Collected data
*** Begin section ***

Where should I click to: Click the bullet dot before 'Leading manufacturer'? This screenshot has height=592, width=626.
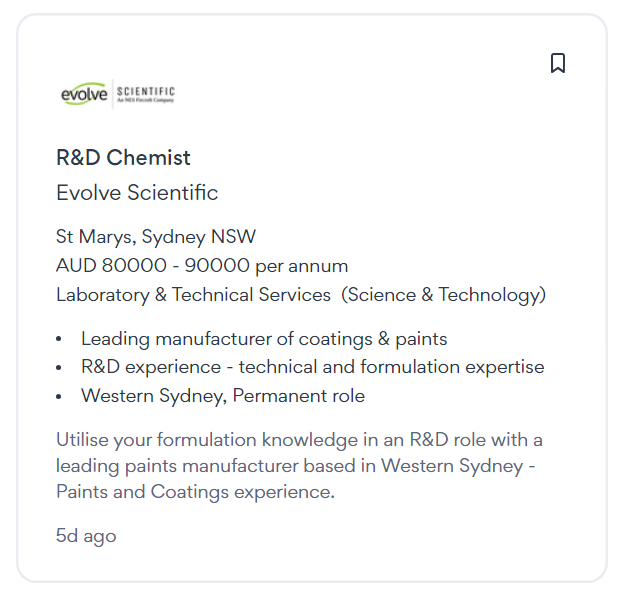point(59,340)

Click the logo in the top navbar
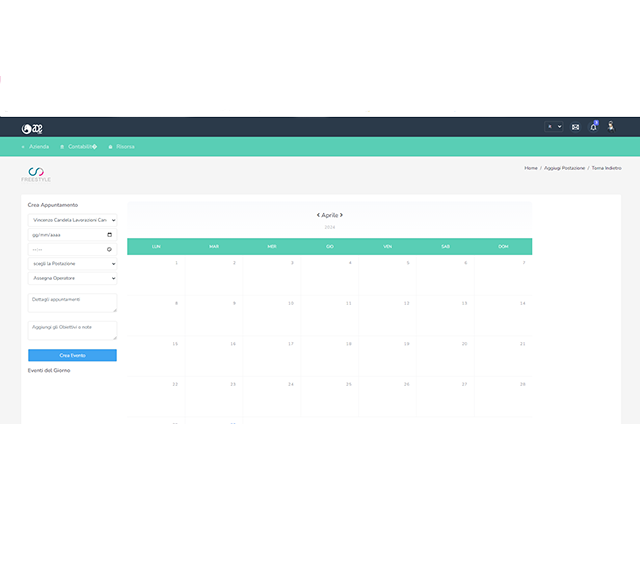pyautogui.click(x=32, y=128)

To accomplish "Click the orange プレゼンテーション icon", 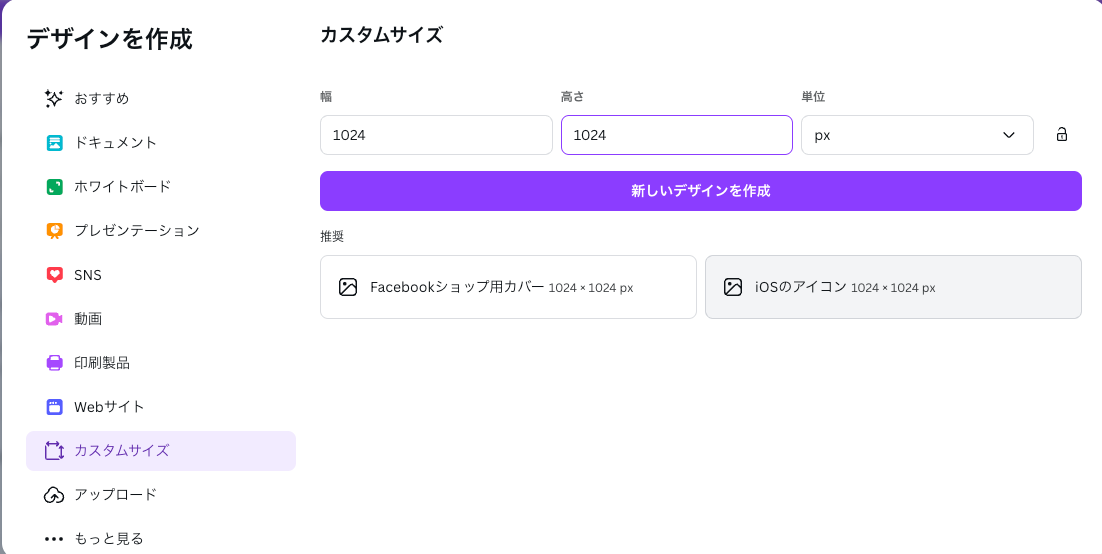I will pos(54,230).
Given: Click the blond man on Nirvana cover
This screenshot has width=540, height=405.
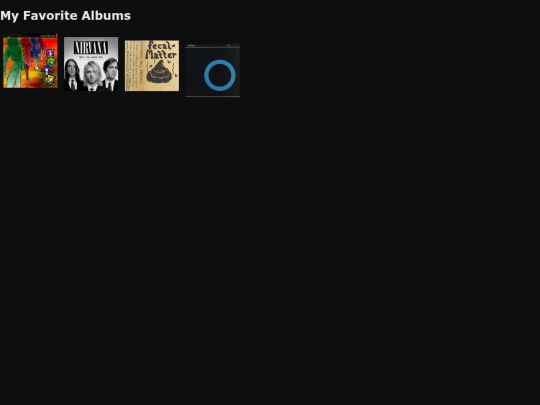Looking at the screenshot, I should [93, 76].
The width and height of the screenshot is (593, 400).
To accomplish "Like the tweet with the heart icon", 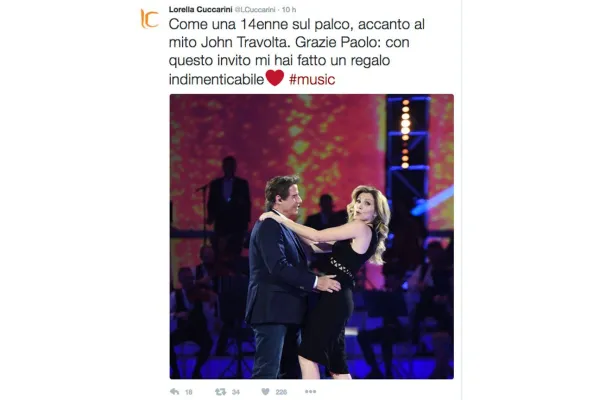I will point(265,391).
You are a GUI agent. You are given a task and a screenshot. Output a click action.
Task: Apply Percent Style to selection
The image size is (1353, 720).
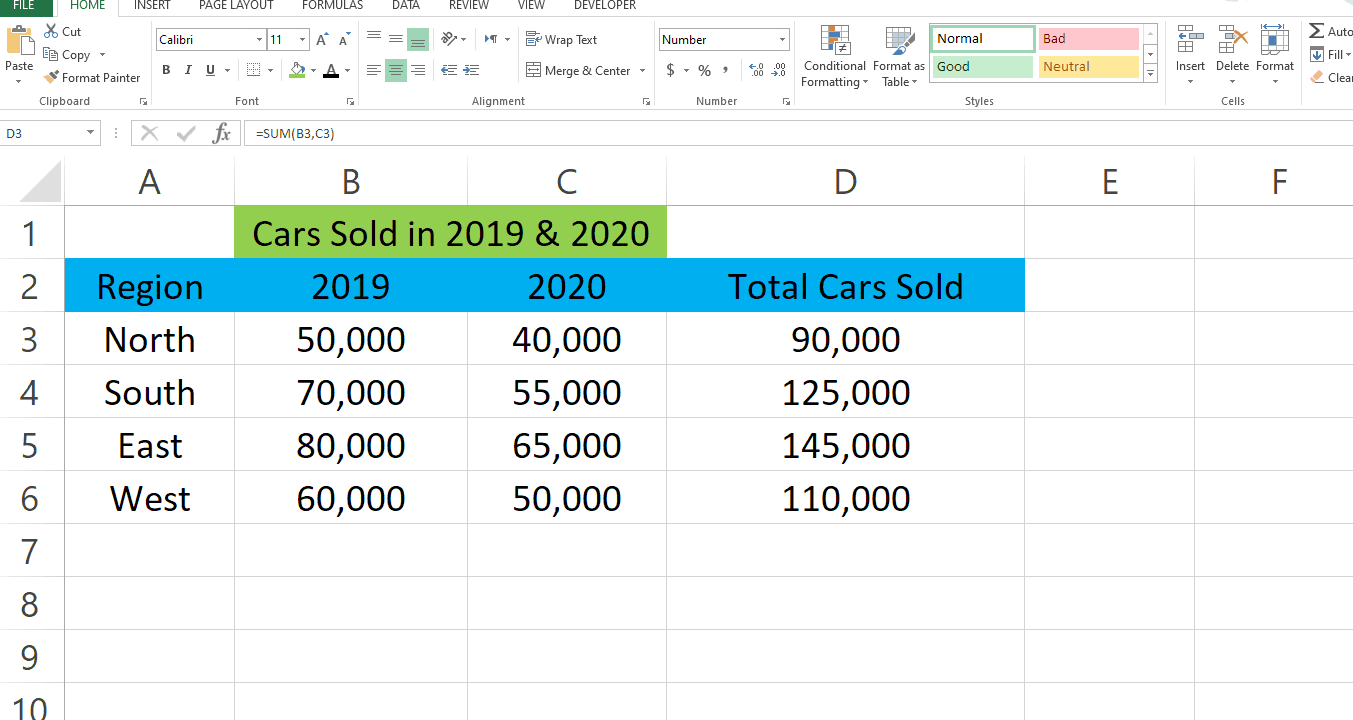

*** End section ***

The lines to copy begin with the one containing "You are a GUI" and end with the last line of the entries above; copy them exactly, minus the pictures.

You are a GUI agent. You are given a task and a screenshot. Output a click action.
Task: Apply Percent Style to selection
The image size is (1353, 720).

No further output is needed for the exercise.